Element and text position data
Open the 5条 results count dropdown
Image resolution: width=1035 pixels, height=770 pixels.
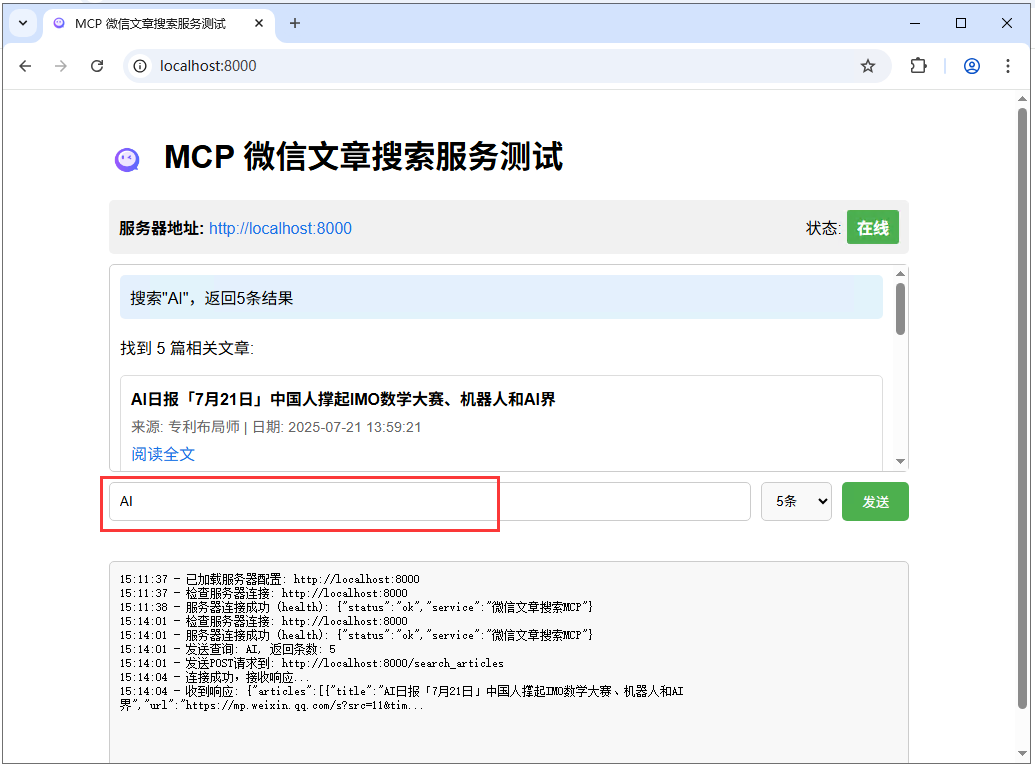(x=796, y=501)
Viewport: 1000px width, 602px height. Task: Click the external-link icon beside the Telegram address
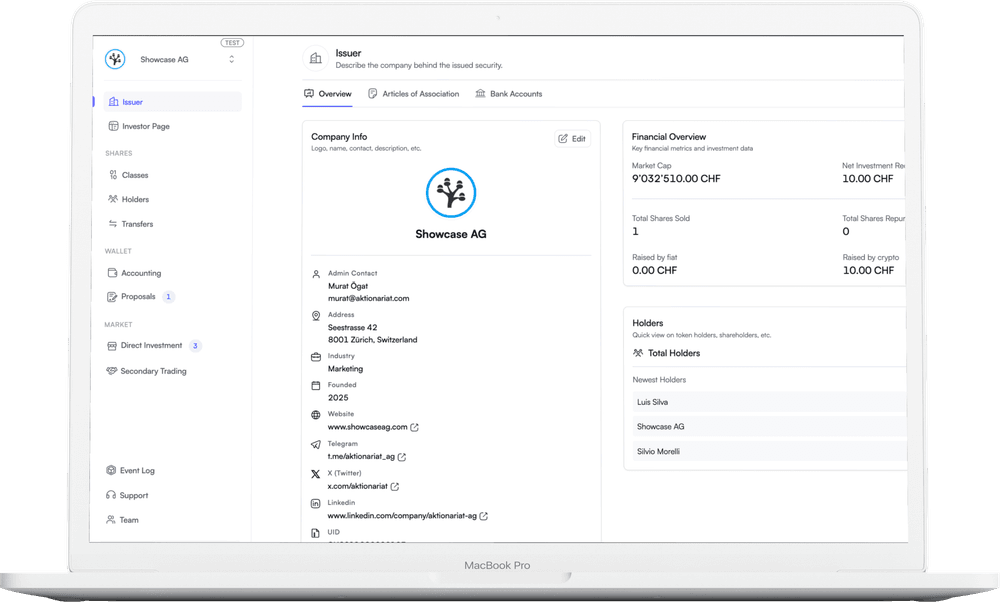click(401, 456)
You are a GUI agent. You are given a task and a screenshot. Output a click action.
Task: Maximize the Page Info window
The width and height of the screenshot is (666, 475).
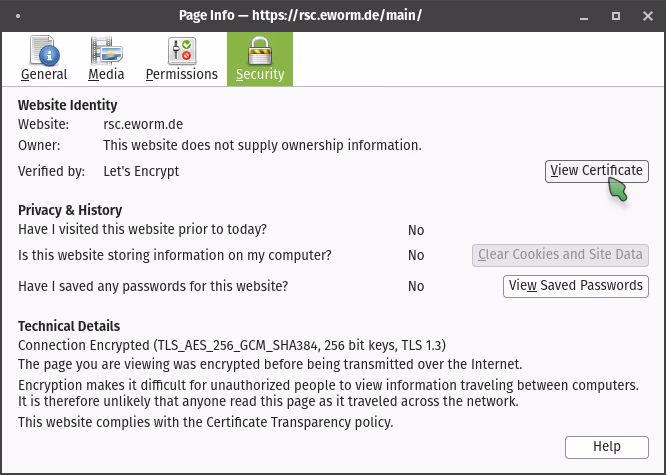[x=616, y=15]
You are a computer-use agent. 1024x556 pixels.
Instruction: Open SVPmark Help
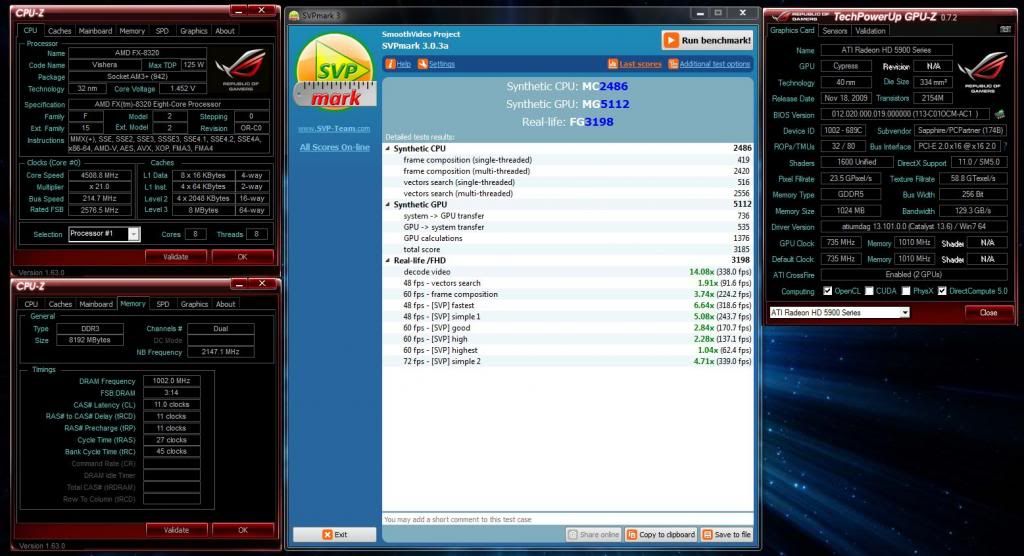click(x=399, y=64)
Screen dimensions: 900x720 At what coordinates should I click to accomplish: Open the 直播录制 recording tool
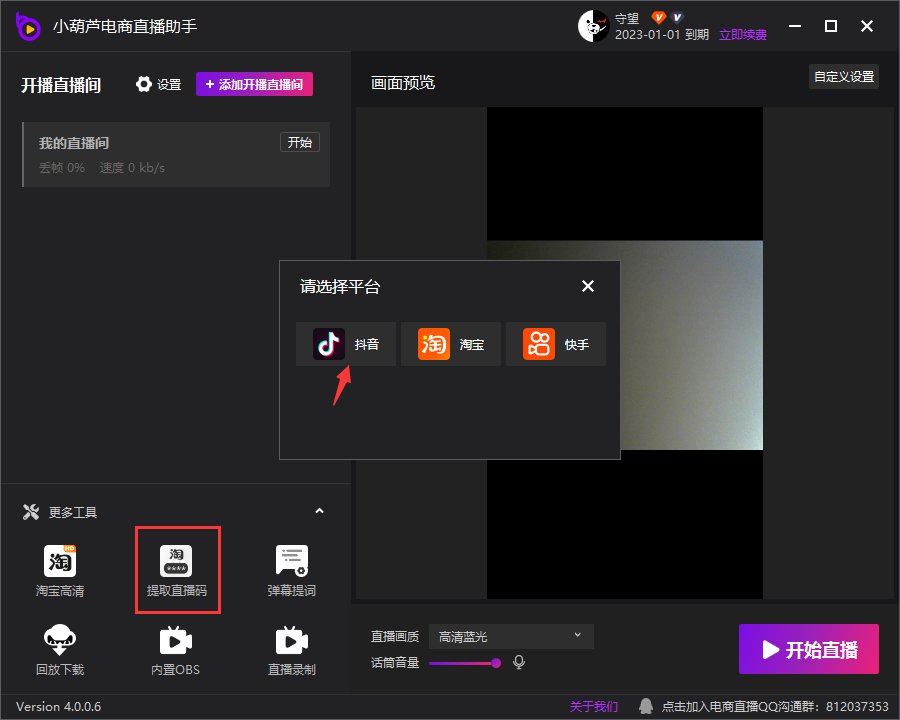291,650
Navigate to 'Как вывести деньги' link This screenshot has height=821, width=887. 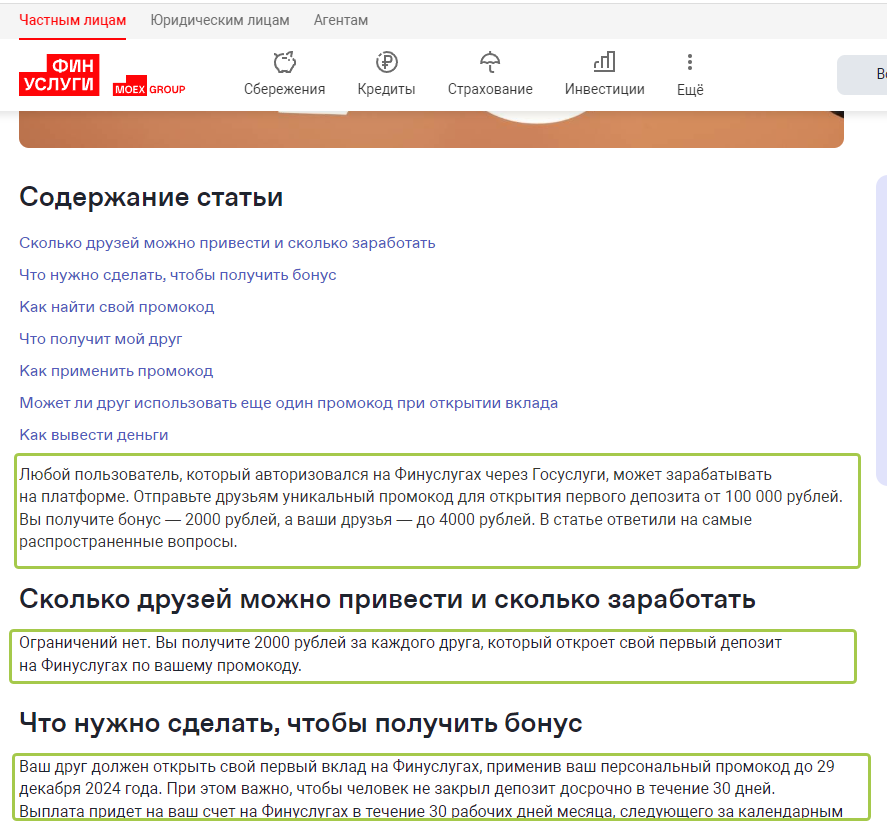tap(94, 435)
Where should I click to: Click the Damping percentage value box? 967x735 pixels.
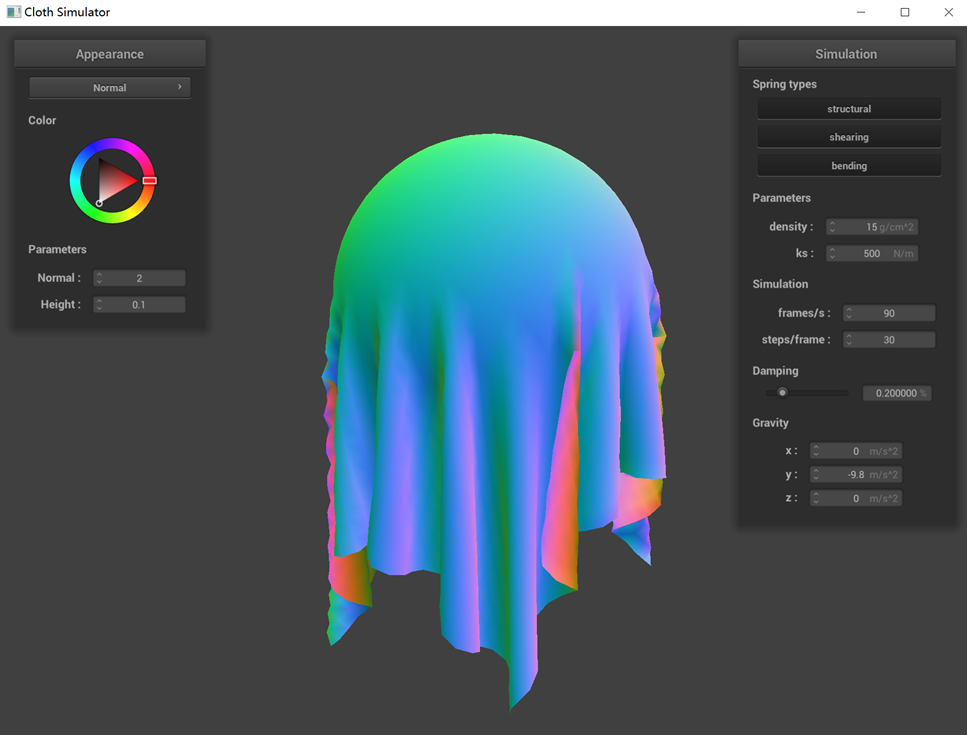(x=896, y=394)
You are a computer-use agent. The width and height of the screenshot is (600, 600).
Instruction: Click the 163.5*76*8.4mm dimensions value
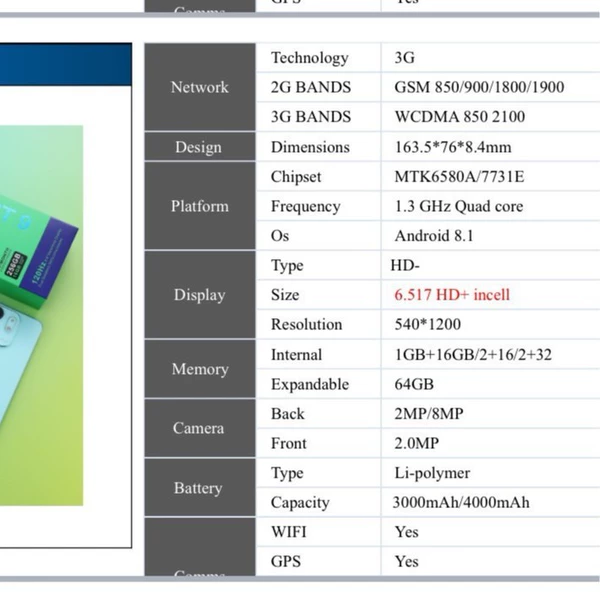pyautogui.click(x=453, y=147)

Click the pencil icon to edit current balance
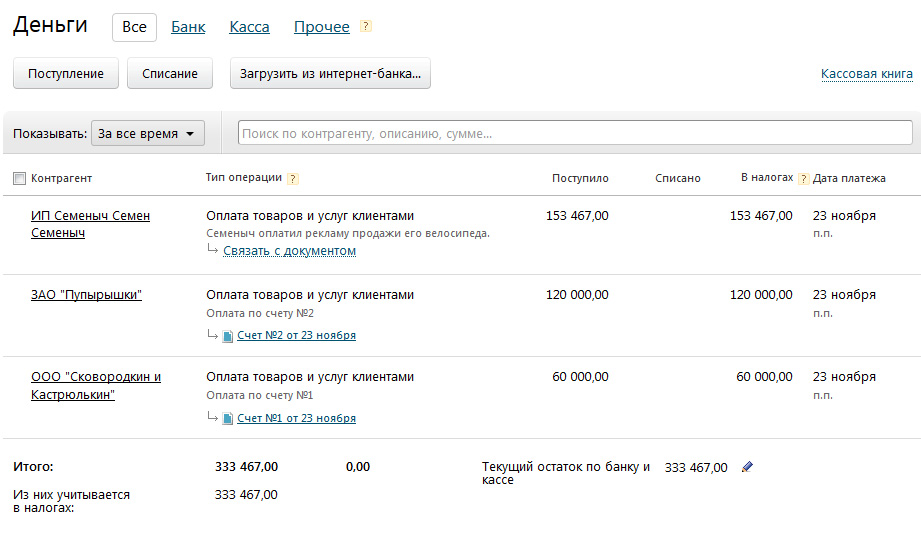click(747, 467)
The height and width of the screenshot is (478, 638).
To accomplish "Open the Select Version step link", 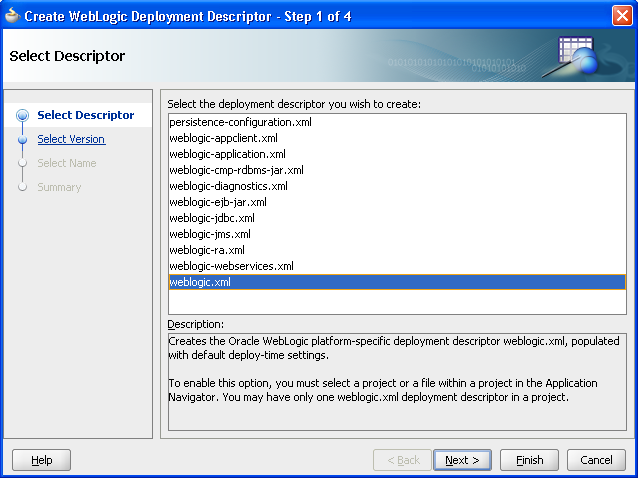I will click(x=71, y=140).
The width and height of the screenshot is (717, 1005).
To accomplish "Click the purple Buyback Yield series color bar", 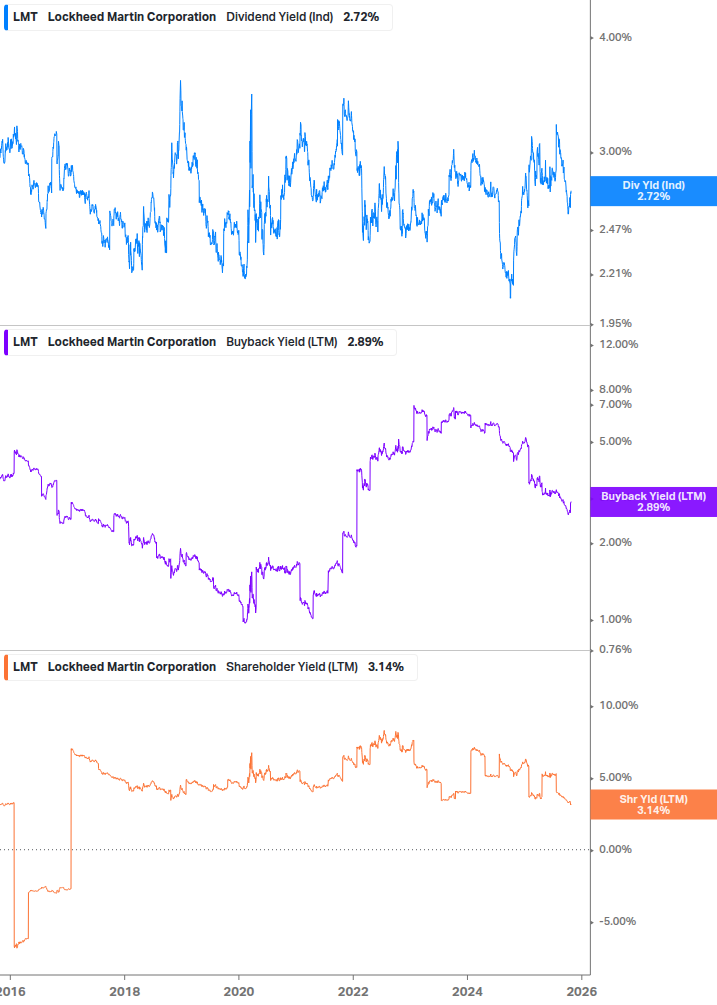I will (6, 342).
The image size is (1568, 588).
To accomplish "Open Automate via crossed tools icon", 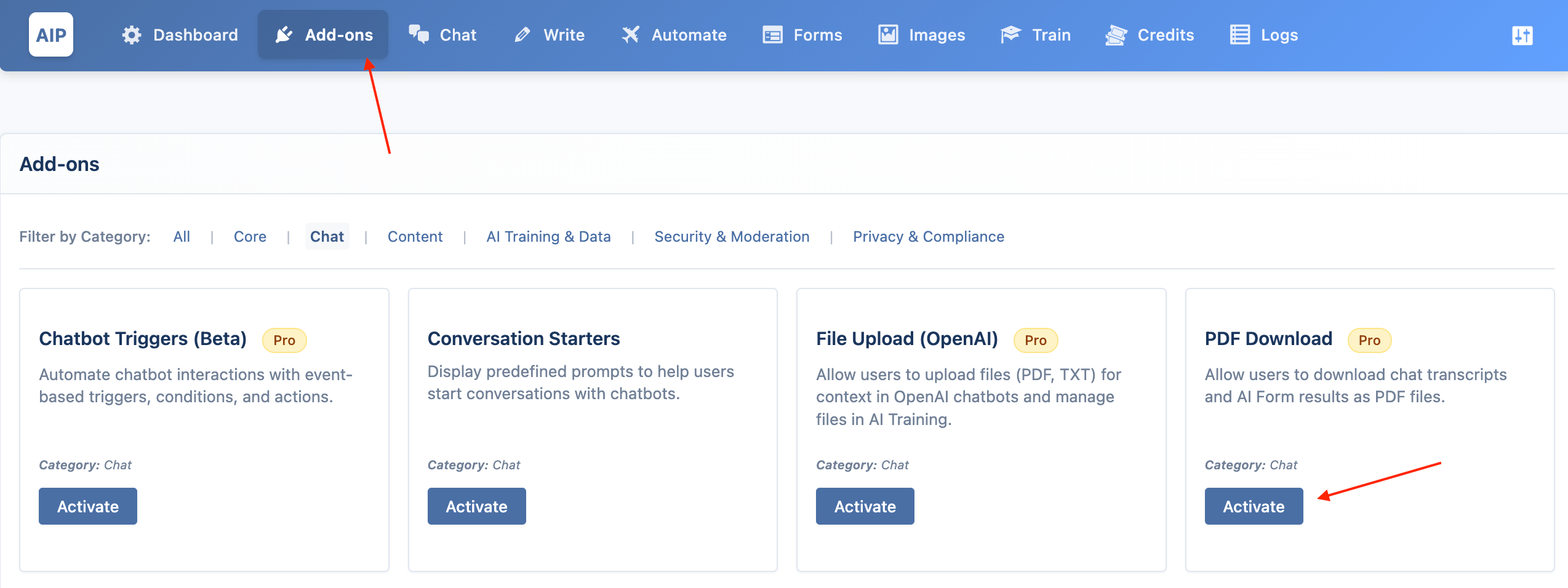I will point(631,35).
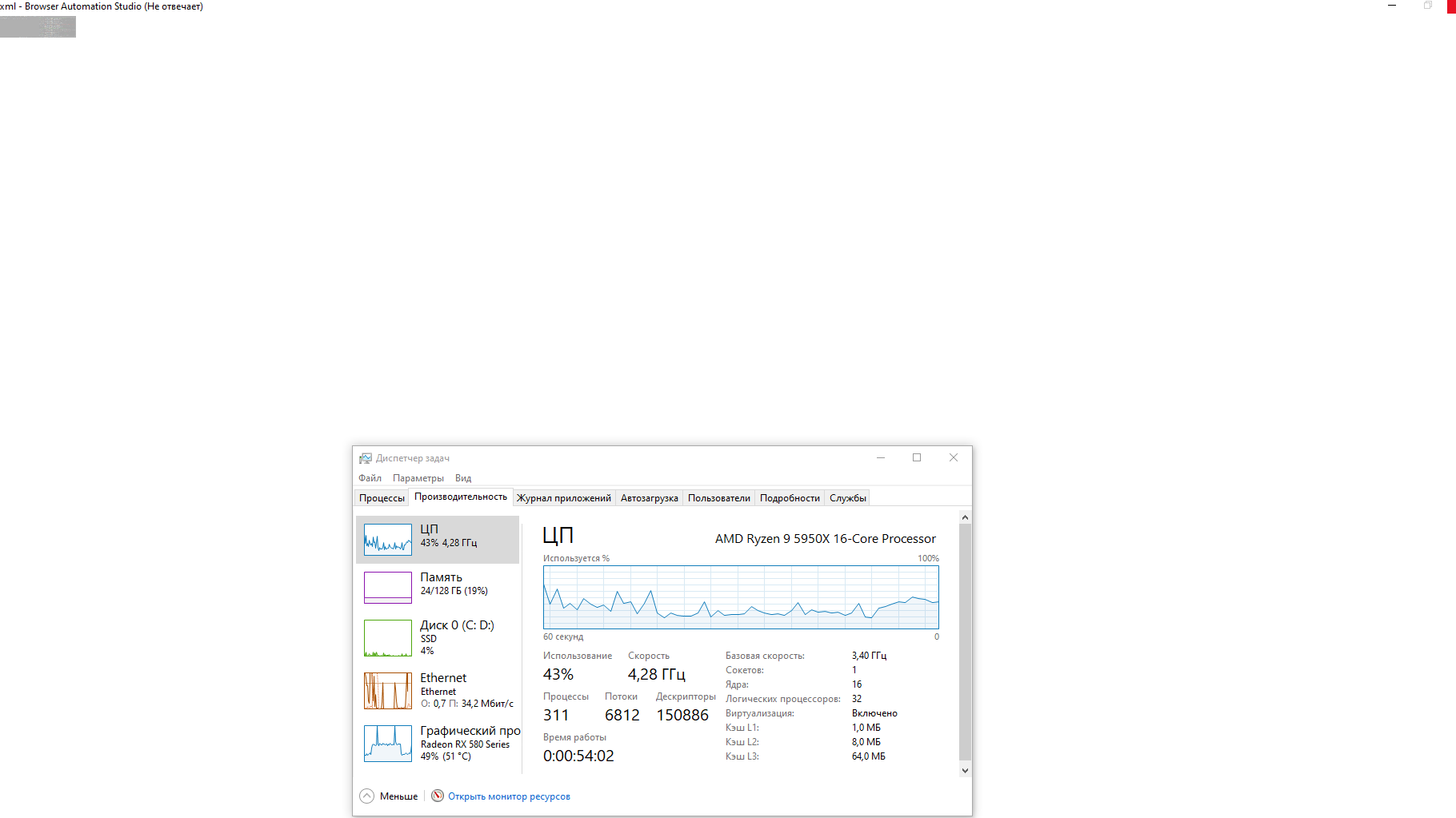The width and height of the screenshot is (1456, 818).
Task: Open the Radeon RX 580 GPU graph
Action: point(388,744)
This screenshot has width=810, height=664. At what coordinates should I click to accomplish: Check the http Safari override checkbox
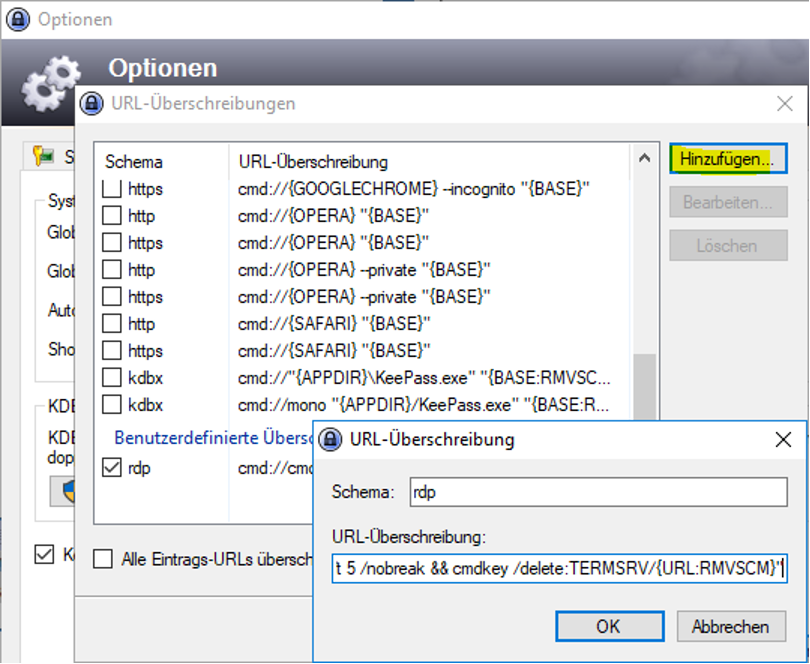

_Instructions to follow_: Render the portion of the material that opens with the line containing "Where should I" and closes with the line containing "pyautogui.click(x=453, y=147)" as a JSON list of strings, one string per line, omitting blank lines. Leave the pictures out of the answer.

_Output for this task_:
[
  "Where should I click to: Click the Damping percentage value box? 967x735 pixels.",
  "(x=896, y=394)",
  "You are a computer-use agent. The width and height of the screenshot is (600, 600).",
  "Instruction: Click the 163.5*76*8.4mm dimensions value",
  "pyautogui.click(x=453, y=147)"
]